Tuesday, February 28, 2012

that which does not kill you makes you stronger... perhaps

Sometimes in the throws of feverishness,
somewhere close in your delusional state, clarity and the simplicity of things surface. The need for beating your head against a wall comes to a subtle halt.
Sometimes it becomes clear as day during the boggy, heaving, breath shortening coughing jag.  Sometimes a solution surfaces through the thick sediment that clogs your lungs and slows your oxygen exchange.
Sometimes the answer you are looking for in someone else is actually lodged in your own throat. Maybe this is why your someone else will not say what you want to hear, will not step up and take the place you hold for them, because in fact what you believe you need is not found in this other, but is actually waiting inside of yourself.  Maybe it's ready to come up and out if you only suffer the reality and cough through the painful expulsion of festering dreams that lead you so appealing astray.
Sometimes it takes a suffocating, nauseating episode for you to recognize that what you have needed and wanted all along lies in wait within and not without.
Maybe the love you seek and the love you want to give isn't intended to come and go to and from one source, but perhaps there is a grander plan.  Perhaps the source of love is something you must generate and maybe there is an entire audience, not a single partner, who this love you feel the desire to press out is meant to go toward. 
With the gooseflesh and the chills, the sweats and the twists and rolls inside your belly, you feel not only unwell, but stripped bare, for the first time in a while.  
Maybe you don't need "love-love" and maybe you don't have to pawn it off on someone who seems reluctant to have it.
Maybe you can find a better way.  Maybe you are wrong to say your prayers for this one thing and maybe it's better to let go of that and grab hold of this instead....  Do what you love and the love will follow; heaps and heaps, bunches and bunches.  Rest assured that there will be more then enough to go around and around, circling your heart again and again, holding tight to what you've held dear.

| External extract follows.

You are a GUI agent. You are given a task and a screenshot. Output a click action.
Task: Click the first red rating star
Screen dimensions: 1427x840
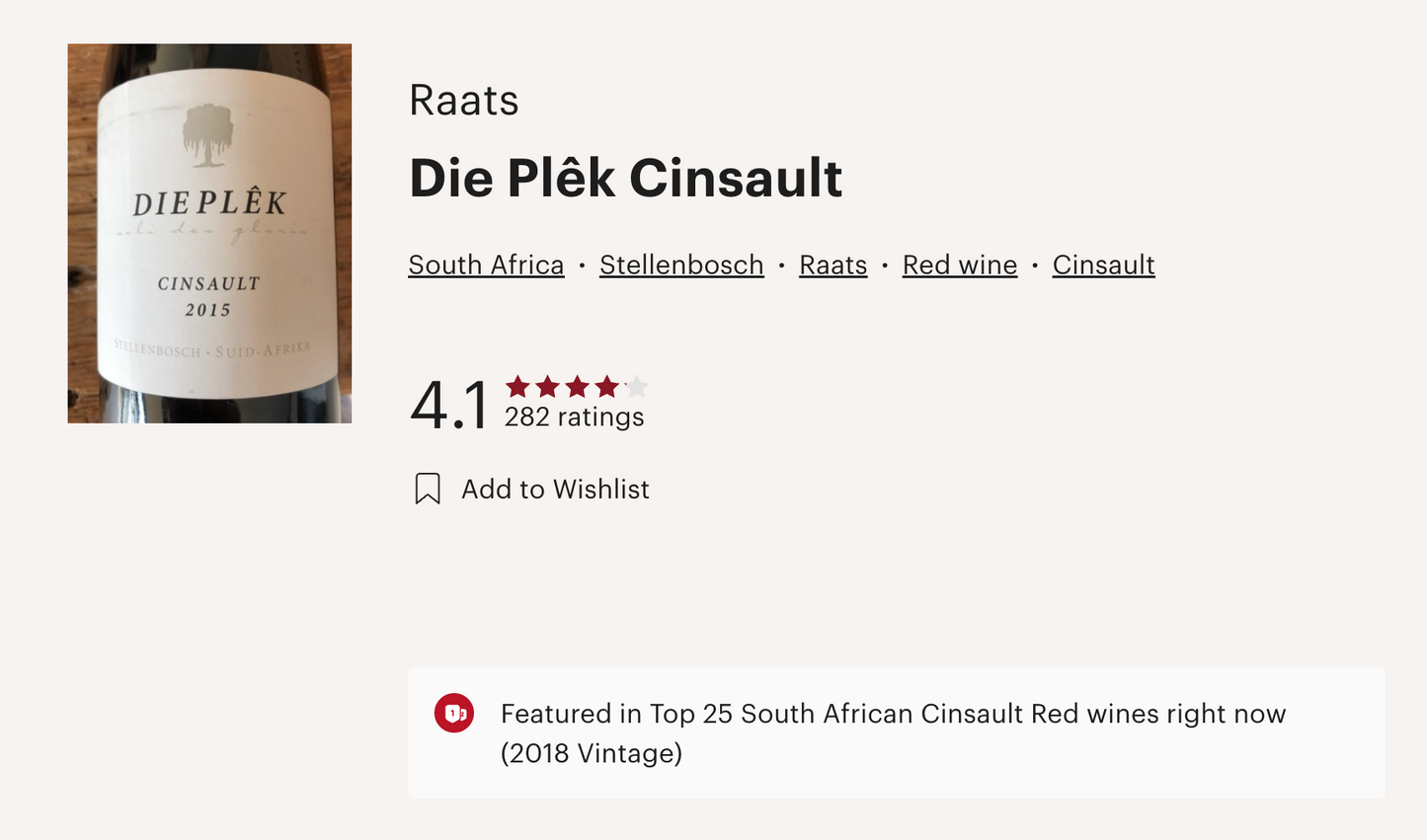tap(517, 386)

Why cling to someone who isn't clinging back?
Embrace yourself and your gifts and then give them to many and open yourself to a bigger love.
Screw the fever reducer, no more cough syrup, no more suppressants.  
Let it go, feel unwell and recover with knowledge of something that hurts but in time will go away, like a bad cold and an unanswered prayer, an untrue dream, an unrequited affection.
Accept the clarity of a raised temperature and let the exposure you endure expose you not only to germs but to the harsh reality of life.  
Cough it up, let it out.
Clear yourself, clear your throat, clear your head and clear your path.
Desire more, give more, open to more.